Sunday, 25 May 2008

Tragic chores



Eva, a very sweet, beautiful girl I knew, a talented writer, who shared the Special Events Chair at my writers' group, has died aged 31 of cancer. I am still reeling. I knew she was ill, but not that ill. In fact, last time we spoke she thought she was improving and was looking forward to returning to work.

When this happens so unfairly to someone who had her whole life ahead of her, it doesn't half make you think how bloody lucky you are to have survived so far. My father's words ring in my ears: "When you get to my age, my dear, every day's a bonus." He was 84 when he said that and he lived another 700 or so days.

When someone dies, you are faced with a ghastly decision: do you erase them from your address book? Delete them from your phone? This morning, I deleted my friend's number from my cellphone and her email address from my computer's contacts list. I felt terrible as I did it, as if I were denying her existence, wiping her from history, even though it was only my phone and my computer's history. I still can't bring myself to delete my great friend Barbara who died in July last year. She lives on in my address book and in my Birthday Book, too, where there are at least ten undeleted people who are no longer with us.

Spookily, five of them are Pisceans like me, which seems rather significant and very worrying. It would be interesting to conduct a survey to see if people born under certain signs live longer than others. Or maybe I would rather not know. Perhaps the Pisces motto should be, 'live fast, die young'; in which case, being way past youth, it's high time I did a bit of high living.

3 comments:

Jackie Sayle said...

I'm so sorry about your friend, Hydra. It really does seem unfair when someone really young dies. I remember going to the funerals of 2 of a Welsh friend's sons. (Both died of congenital liver defects. The first at 14 months' old and the second at 8-years-old.) I remember thinking how tiny the coffins were and feeling so sad that neither little boy had really been given the chance to experience life.
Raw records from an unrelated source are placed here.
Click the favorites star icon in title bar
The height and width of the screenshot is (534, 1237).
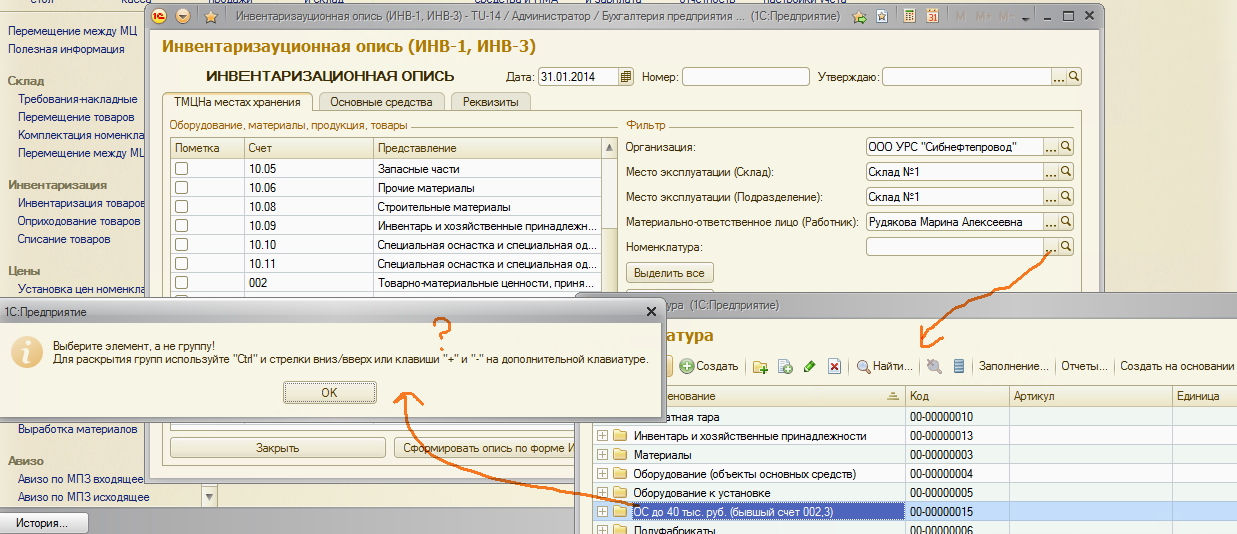click(x=210, y=17)
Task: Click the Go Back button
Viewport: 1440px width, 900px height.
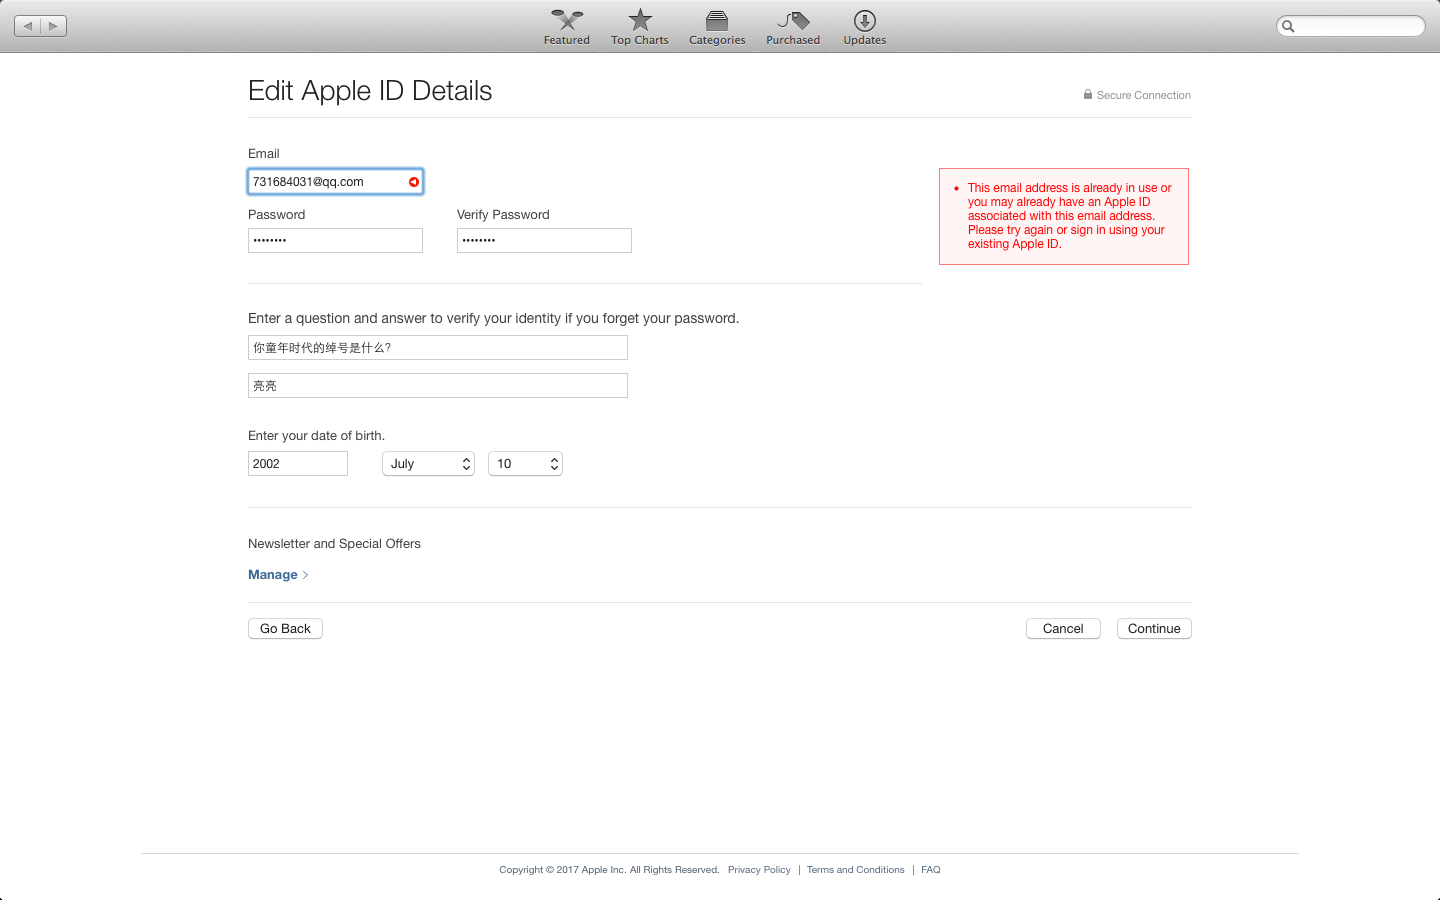Action: [285, 629]
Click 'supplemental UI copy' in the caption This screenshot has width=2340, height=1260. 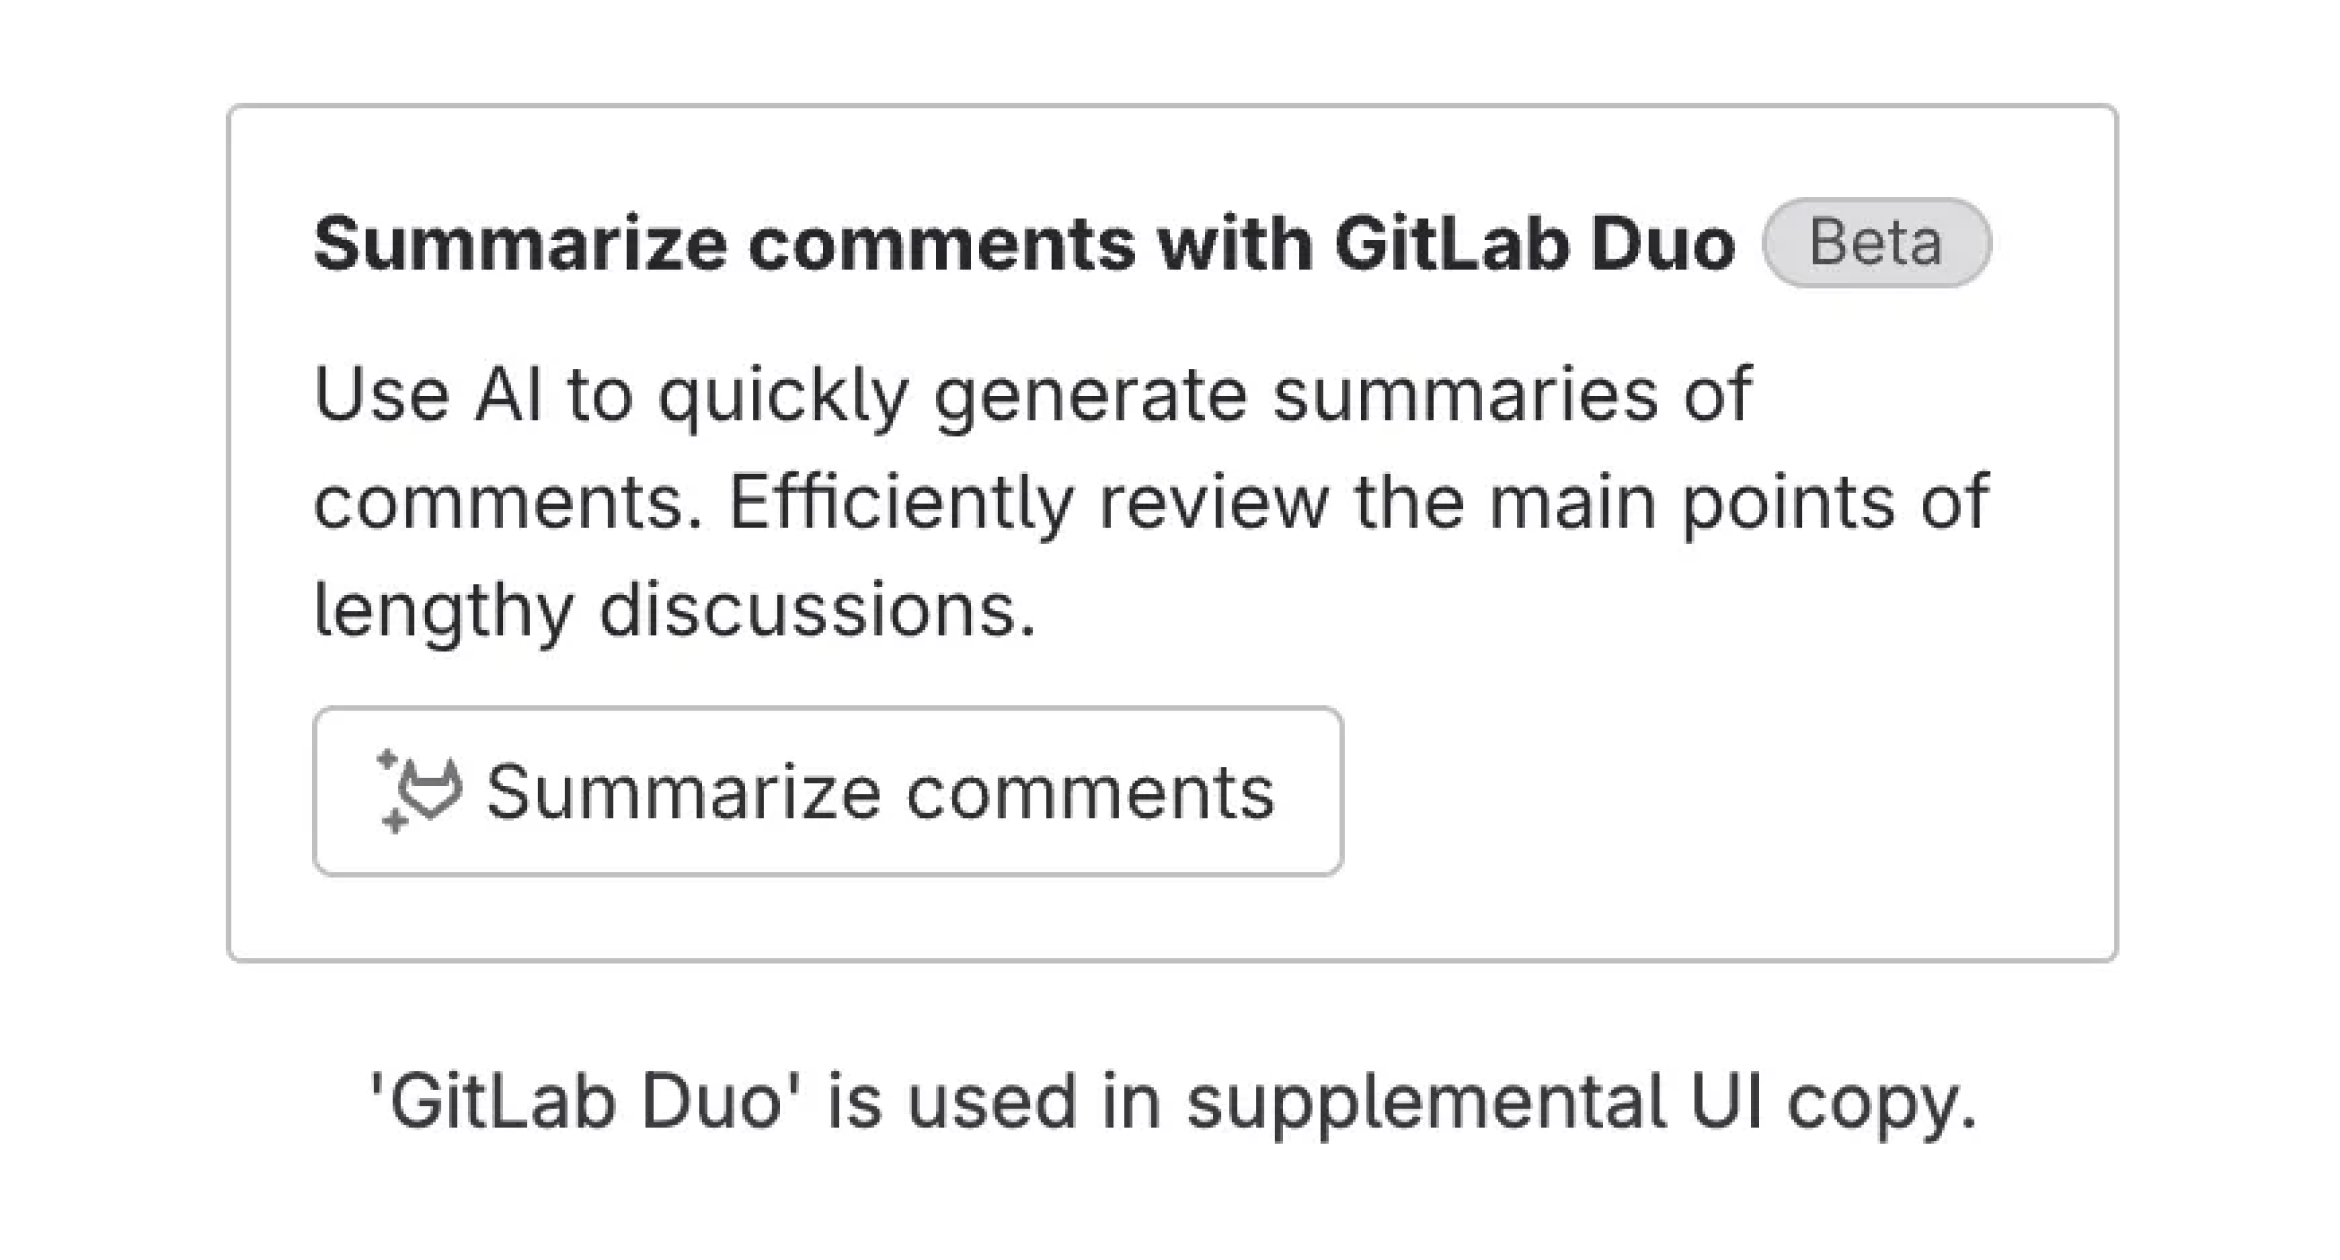point(1580,1102)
From what I know about astrology, Capricorns are said to live the longest, Aries are most likely to die through stress, overwork or daredevil accidents (but Capricorns only have about 33 days more than Aries in a full life ). Pisceans are one of the least likely signs to die in a daredevil accident or to commit suicide. But that was just a short overview done in China. I don't know how relevant it is to the Western world or how scientific the survey was.

Jackie Sayle said...

Also, I know exactly what you mean about deleting departed friends and loved ones from address books, birthday books, cell 'phones etc. It's not happened to me re the cell 'phone yet, but I gently place a sticky label over the spaces in the address book and I leave them on the birthday list, adding the date of death.

hydra said...

I never thought of adding the date of death. Wish I'd done it now. But really, apart from my parents, I'd rather think of them on their birthday, then review their whole life in my head. That's dreadful about your friend's sons. It's strange to think that if I hadn't has my miscarriage, I'd have a 17 year old son now. But to lose one you've actually given birth to and brought up and got to know must be unbearable.